(TEXT SHOWN Opens)

No doubt the International Shark Attack File folks will attempt to cover up this latest assault.
–From Paul Raffaele, author of “Man-Eaters of Tsavo,” and a story on lions in Africa in Smithsonian.
“In 1898, two lions terrorized crews constructing a railroad bridge over the Tsavo River, killing – according to some estimates – 135 people. ‘Hundreds of men fell victims to these savage creatures, whose very jaws were steeped in blood,’ wrote a worker on the railway, a project of the British colonial government. ‘Bones, flesh, skin and blood, they devoured all, and left not a trace behind them.
“Lt. Col. John Henry Patterson shot the lions (a 1996 movie, The Ghost and the Darkness, dramatized the story) and sold their bodies for $5,000 to the Field Museum in Chicago, where, stuffed, they greet visitors to this day.
“Bruce Patterson (no relation to John), a zoologist with the museum, continues to study those animals. Chemical tests of hair samples recently confirmed that the lions had eaten human flesh in the months before they were killed. Patterson and his colleagues estimate that one lion ate 10 people, and the other about 24 – far fewer than the legendary 135 victims, but still horrifying.
“When I arrived in Nairobi [2009], word reached the capital that a lion had just killed a woman at Tsavo. A cattle herder had been devoured weeks earlier….
“Still, today’s Tsavo lions are not innately more bloodthirsty than other lions. Patterson says; they attack people for the same reason their forebears did a century ago: ‘our encroachment into what was once the territory of lions.’ Injured lions are especially dangerous. One of the original man-eaters had severe dental disease that would have made him a poor hunter, Patterson found. Such lions may learn to attack people rather than game, he says, ‘because we are slower, weaker and more defenseless.’”
–Goodness gracious…there are 250 black bears in the immediate Anchorage, Alaska area. That’s almost a full battalion.

(TEXT SHOWN Closes)
(GIVEN DATA Opens)

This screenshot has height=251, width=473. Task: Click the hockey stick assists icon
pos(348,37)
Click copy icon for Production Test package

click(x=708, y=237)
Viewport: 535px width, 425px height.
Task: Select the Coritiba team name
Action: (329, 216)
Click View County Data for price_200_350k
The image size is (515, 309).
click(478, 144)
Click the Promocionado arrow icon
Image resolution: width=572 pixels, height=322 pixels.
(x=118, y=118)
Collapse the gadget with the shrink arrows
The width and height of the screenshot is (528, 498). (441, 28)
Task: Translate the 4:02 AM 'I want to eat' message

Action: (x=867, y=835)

(GIVEN DATA Closes)
(GIVEN DATA Opens)

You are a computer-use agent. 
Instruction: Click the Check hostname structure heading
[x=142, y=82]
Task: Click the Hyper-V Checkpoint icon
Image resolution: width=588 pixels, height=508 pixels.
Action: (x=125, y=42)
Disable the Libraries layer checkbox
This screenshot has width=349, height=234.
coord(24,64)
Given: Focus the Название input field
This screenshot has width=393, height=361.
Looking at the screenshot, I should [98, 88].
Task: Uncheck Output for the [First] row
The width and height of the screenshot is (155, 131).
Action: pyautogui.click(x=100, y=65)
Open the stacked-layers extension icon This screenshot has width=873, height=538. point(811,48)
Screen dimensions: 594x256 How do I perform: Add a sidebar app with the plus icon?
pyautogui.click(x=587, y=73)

(GIVEN DATA Closes)

[EXPLORE THE MATERIAL]
A) List every person named in the passage on man-eating animals.
B) In the passage on man-eating animals, what did chemical tests of the lions' hair samples confirm?
C) Carry on the passage on man-eating animals from its last sentence.
The material after the passage on man-eating animals is separate from it.

[RESPONSES TO THE EXERCISE]
A) Paul Raffaele, John Henry Patterson, Bruce Patterson

B) They confirmed that the lions had eaten human flesh in the months before they were killed.

C)
–Johnny Mac broke the sad news that Sammi the Pocono groundhog died on February 2nd.
“According to members of Groundhog Lodge No. 6…Sammi was not feeling well several days prior to her big day and summoned the lodge’s weatherman Harold Kreger to her side to issue an early prediction.
“Kreger quoted Sammi, ‘Whether or not if the sun would shine I think that it would be six more weeks of winter. Some of this cold weather; and I hate it, will be here, some snow, wind and maybe some rain again. I want you to say hello to all my friends. Sorry if I don’t make it, but don’t worry. I’ll be where there is a lot of alfalfa, dandelion leaves, and soy beans.’” [Pocono Record]
And then Sammi died. Most groundhogs, by the way, don’t speak English, making Sammi rather unusual in this regard.
Meanwhile, my brother passed along word that Essex County (N.J.) Groundhog Ed saw his shadow Tuesday. Dr. Jeremy Goodman, director of the Turtleback Zoo, said, “Ed was up early doing his circuit and he says we have six more weeks of winter to go. He has been right the last seven of eight years we have done this.” Goodman’s task was complicated by the fact Ed speaks Romanian.
Top 3 songs for the week 2/2/80: #1 “Rock With You” (Michael Jackson) #2 “Do That To Me One More Time” (The Captain &Tennille…do what? I don’t understand…) #3 “Coward Of The County” (Kenny Rogers…before he had extensive work done on his face)…and…#4 “Cruisin’” (Smokey Robinson) #5 “Crazy Little Thing Called Love” (Queen) #6 “Escape (The Pina Colada Song)” (Rupert Holmes…no relation to Sherlock…or former running back Robert “Tank” Holmes) #7 “Sara” (Fleetwood Mac) #8 “The Long Run” (Eagles) #9 “Yes, I’m Ready” (Teri DeSario with K.C.) #10 “Don’t Do Me Like That” (Tom Petty & The Heartbreakers)
College Basketball Quiz Answer: Earl Monroe (Winston-Salem State, 1963-67; averaged 41.5 ppg his senior year on 60% shooting from the floor); Willis Reed (Grambling, 1960-64; averaged 26.5 ppg, 21.3 reb senior year); Zelmo Beaty (Prairie View A&M, 1958-62; averaged 19.4 reb. for his college career…always thought his last name was spelled ‘Beatty’…); Al Attles (North Carolina A&T, 1956-60); Elmore Smith (Kentucky State, 1968-71); Marvin Webster (Morgan State, 1971-75); Charles Oakley (Virginia Union, 1981-85).